What is needed :: Could you set down the listing below exactly and omit its images?

Records ::
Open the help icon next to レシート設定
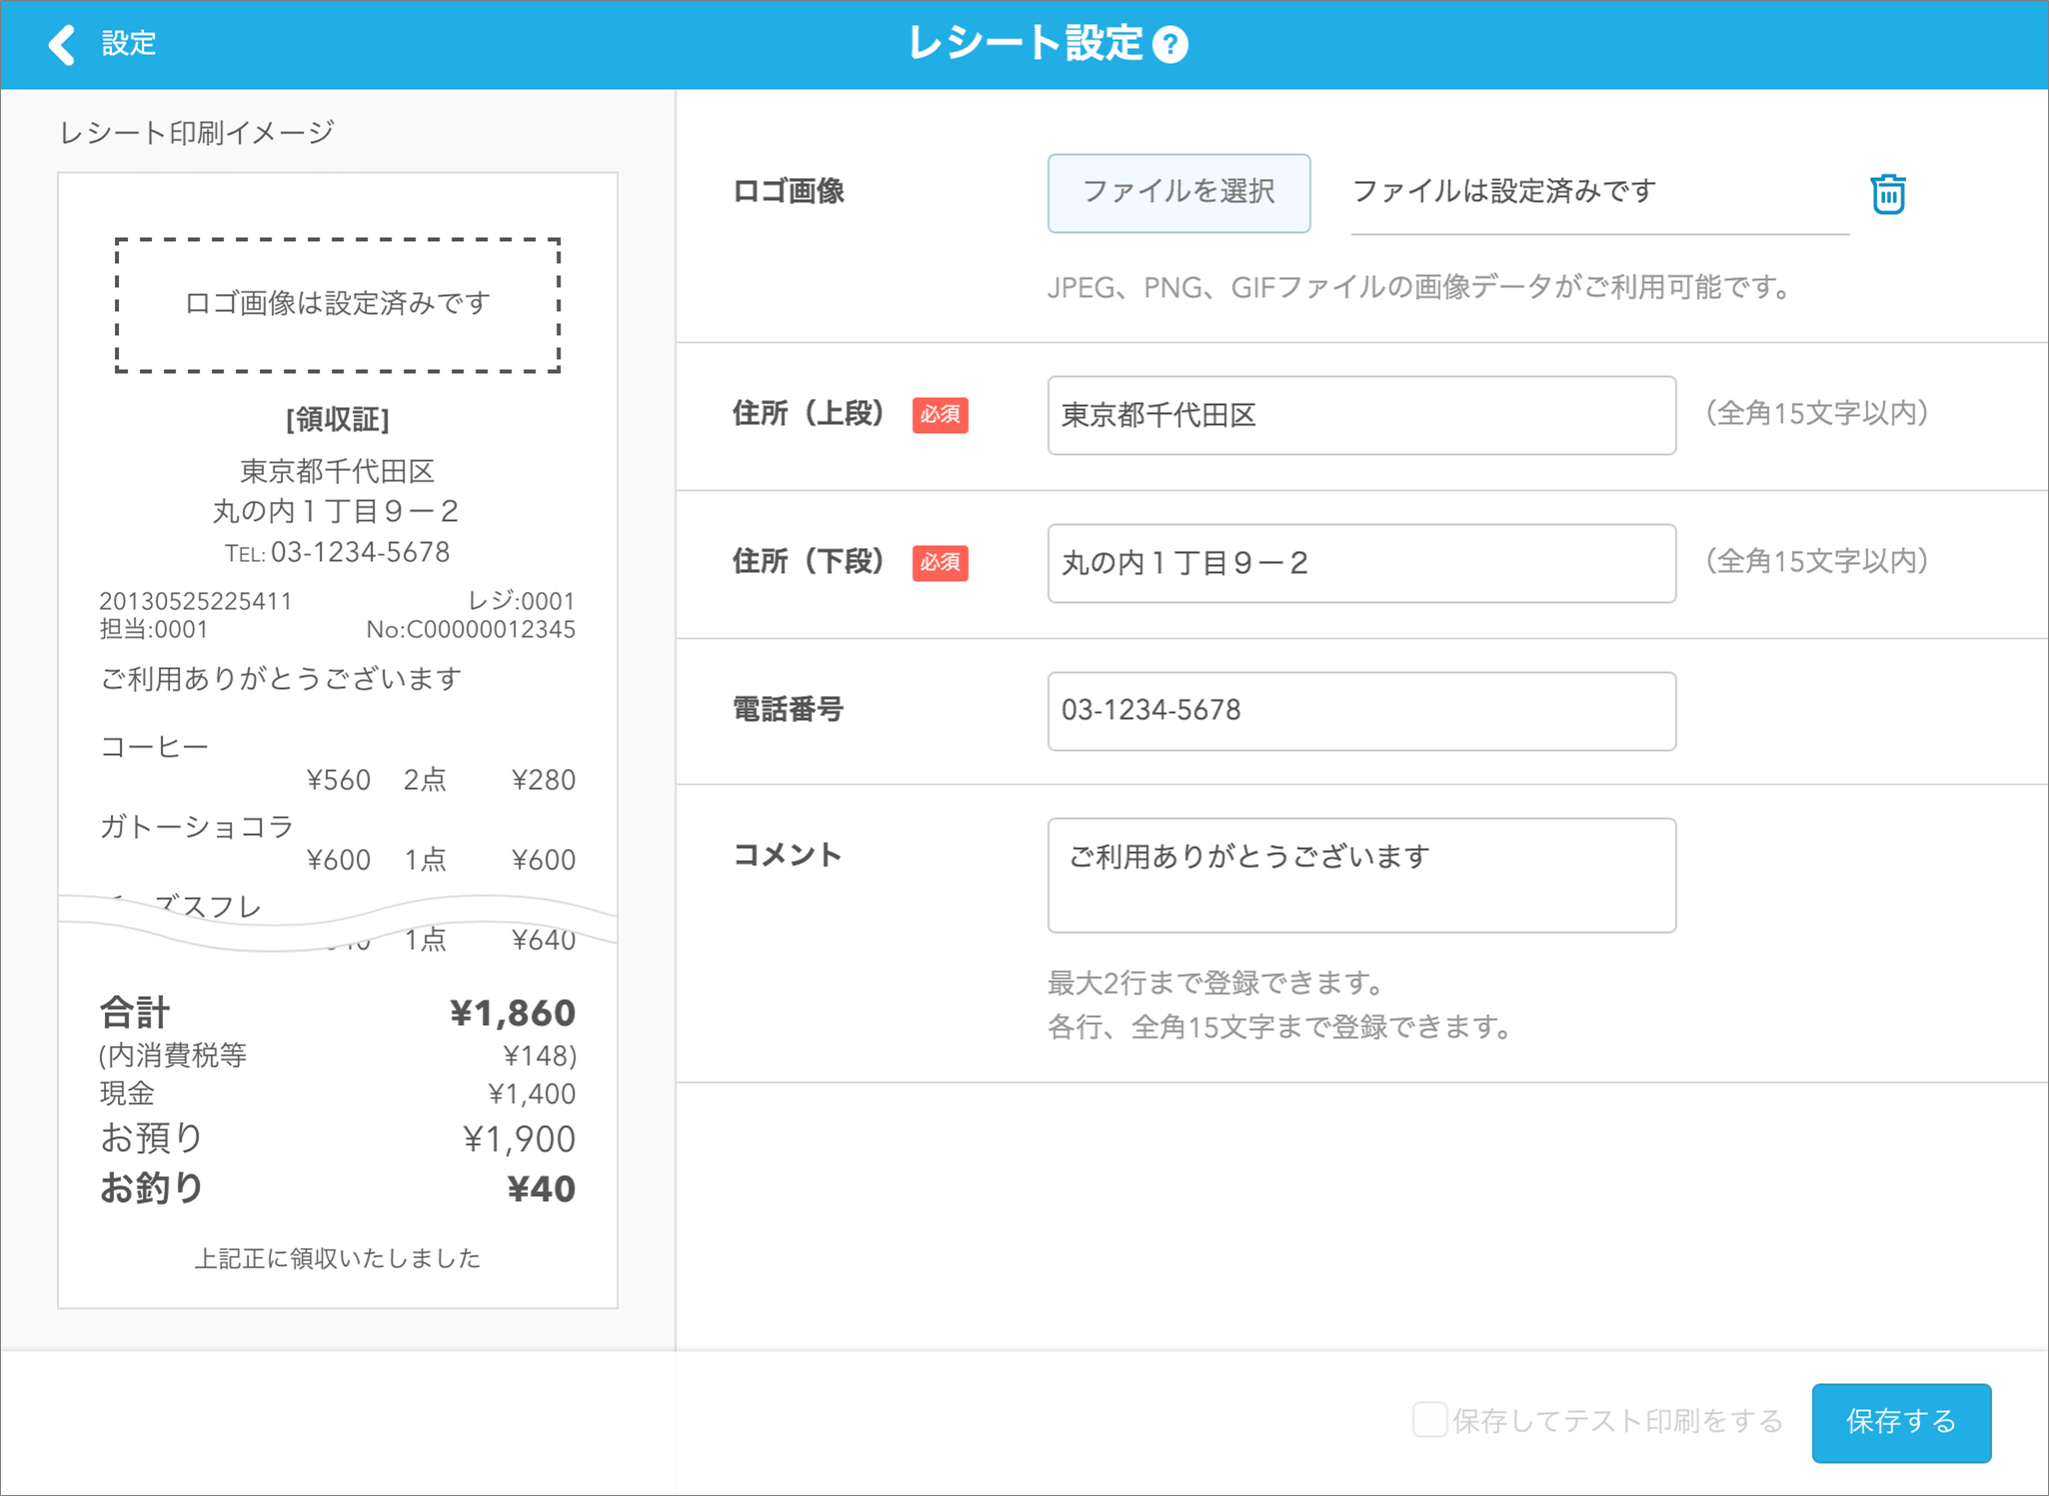This screenshot has width=2049, height=1496. 1171,44
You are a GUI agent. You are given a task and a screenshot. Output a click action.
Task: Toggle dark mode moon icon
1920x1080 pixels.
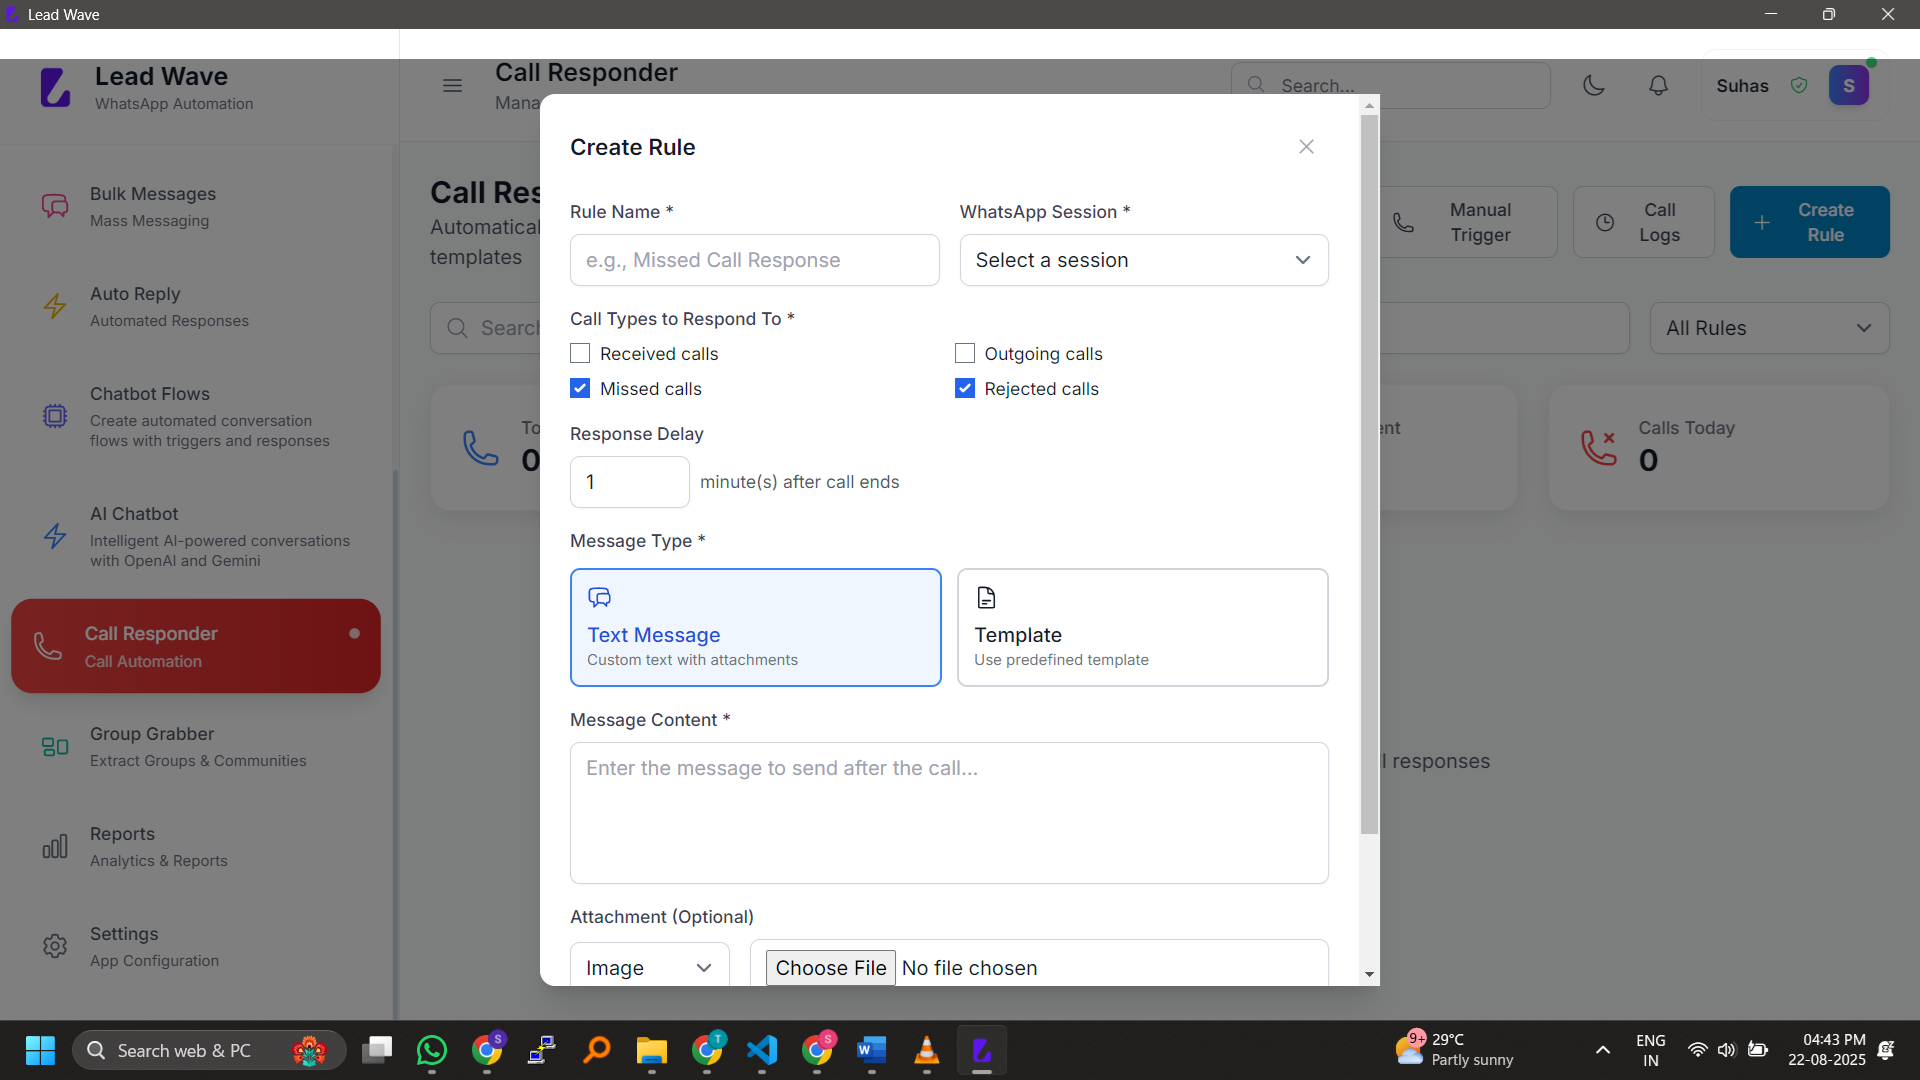point(1594,86)
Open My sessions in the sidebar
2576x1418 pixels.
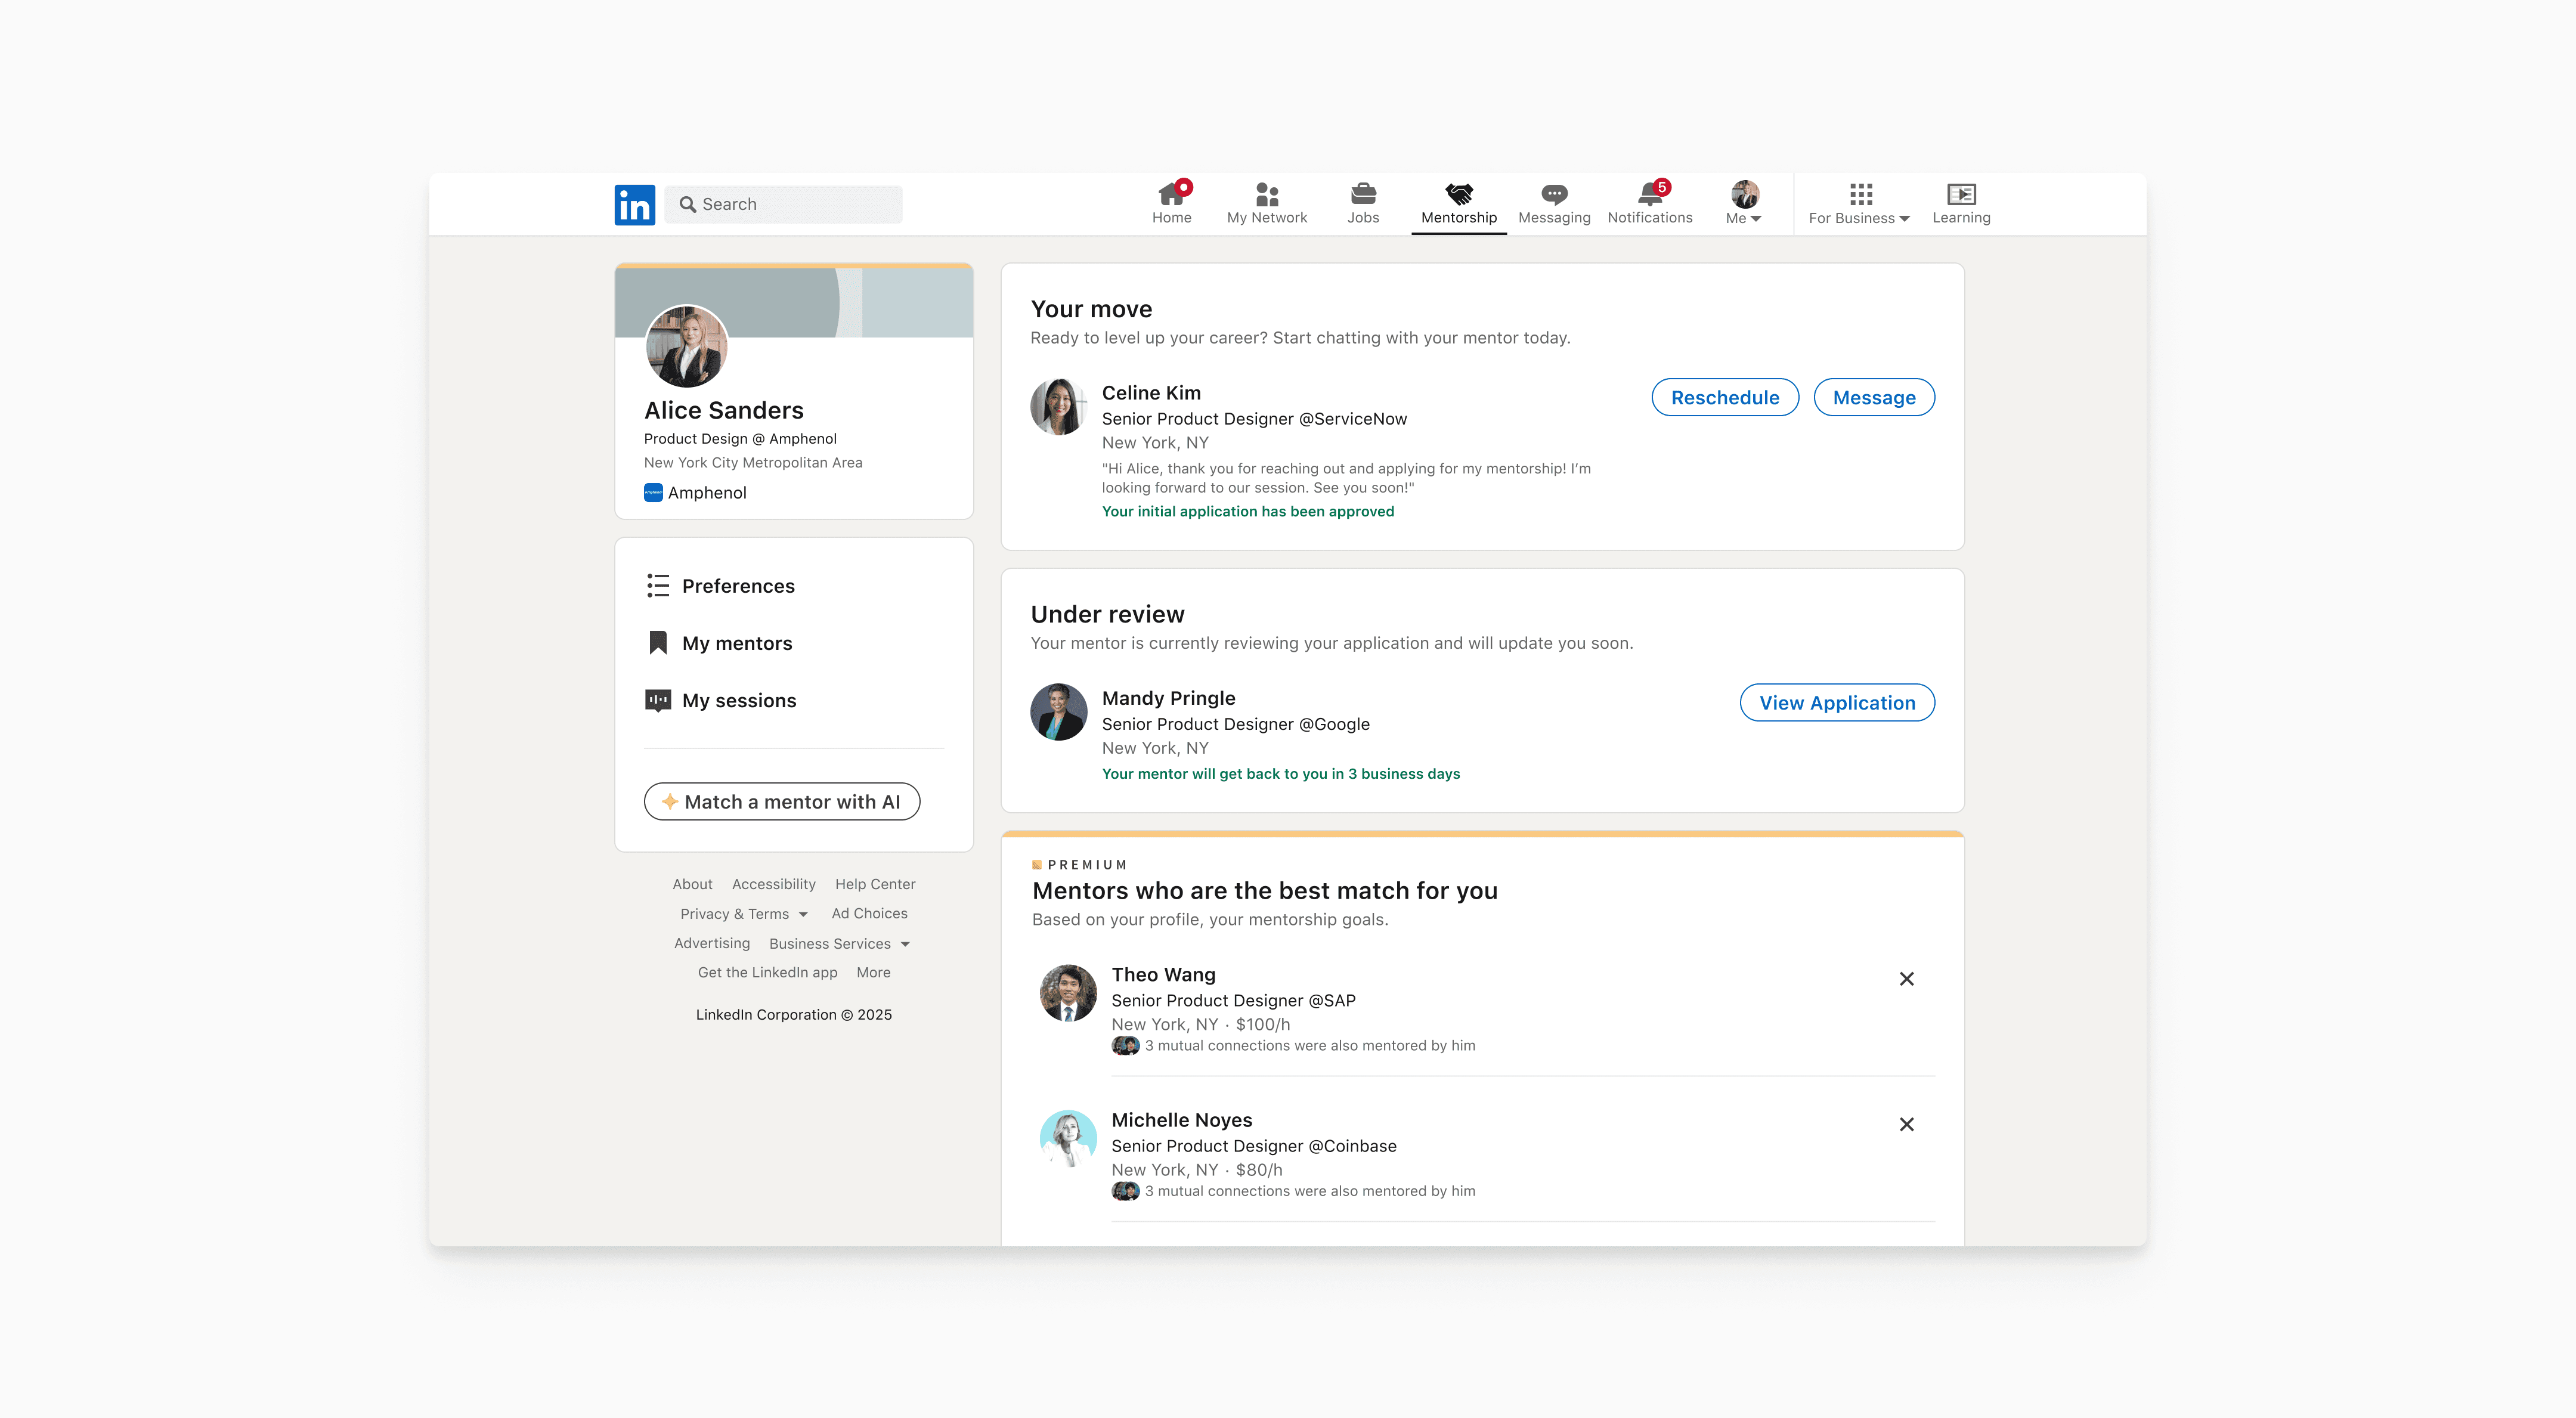pos(738,700)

Written solution ::
Open the help icon next to レシート設定
This screenshot has width=2049, height=1496. 1171,44
You are a GUI agent. You are given a task and a screenshot. Output a click action.
Task: Toggle dark mode moon icon
1920x1080 pixels.
point(1594,86)
Open My sessions in the sidebar
2576x1418 pixels.
pos(738,700)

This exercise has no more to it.